Royal Air Force Welford or more simply RAF Welford is an active Royal Air Force station in Berkshire, England. The station is located approximately  northwest of Newbury; about  west-southwest of London

Opened in 1943, it was used during the Second World War by both the Royal Air Force and United States Army Air Forces.  During the war it was used primarily as a transport airfield.  After the war it was closed in 1946 and placed in reserve status. As a result of the Cold War, the station was reopened in 1955 as a munitions depot by the United States Air Force.

Today it is one of the largest ammunition compounds for the United States Air Force in Western Europe for heavy munitions.

Location
RAF Welford is located in West Berkshire with a dedicated and rarely used access road leading to the station from the eastbound M4 motorway between junctions 13 and 14 to the west of the A34 junction with the M4. The access road from the M4 is signposted "Works Unit Only". The 1 mile marker sign did have the distinctive red border of a defence establishment until changes made in 2015.

History

USAAF use
In October 1943 the airfield was allocated to Ninth Air Force IX Troop Carrier Command (TCC).  While under USAAF control, Welford was known as USAAF Station AAF-474.
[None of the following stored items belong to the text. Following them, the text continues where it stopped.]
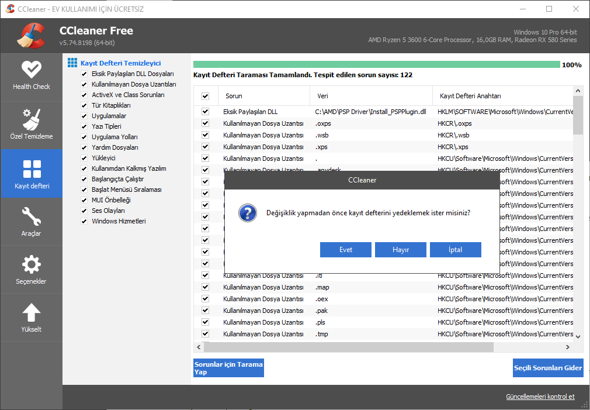Select the Özel Temizleme broom icon
The width and height of the screenshot is (590, 410).
[x=32, y=119]
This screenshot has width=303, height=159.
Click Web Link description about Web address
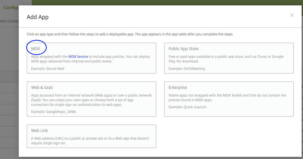(x=90, y=141)
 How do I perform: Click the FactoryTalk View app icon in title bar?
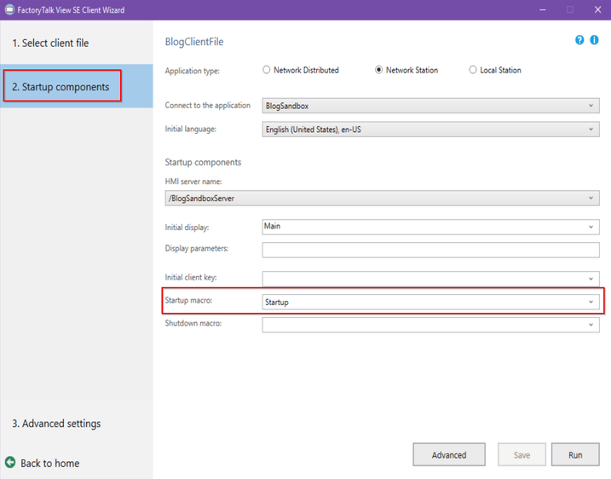coord(9,9)
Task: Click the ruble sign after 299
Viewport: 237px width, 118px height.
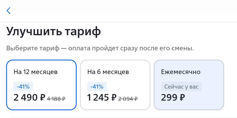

315th Troop Carrier Group 
The 315th Troop Carrier Group arrived at Welford on 6 November 1943 from RAF Aldermaston flying C-47s and C-53s. Its squadrons and fuselage codes were:
 34th Troop Carrier Squadron (NM)
 43d Troop Carrier Squadron (UA)
 309th Troop Carrier Squadron (M6)
 310th Troop Carrier Squadron (4A)

The 315th TCG was part of the 52nd Troop Carrier Wing. On 7 February 1944 the group was transferred to RAF Spanhoe.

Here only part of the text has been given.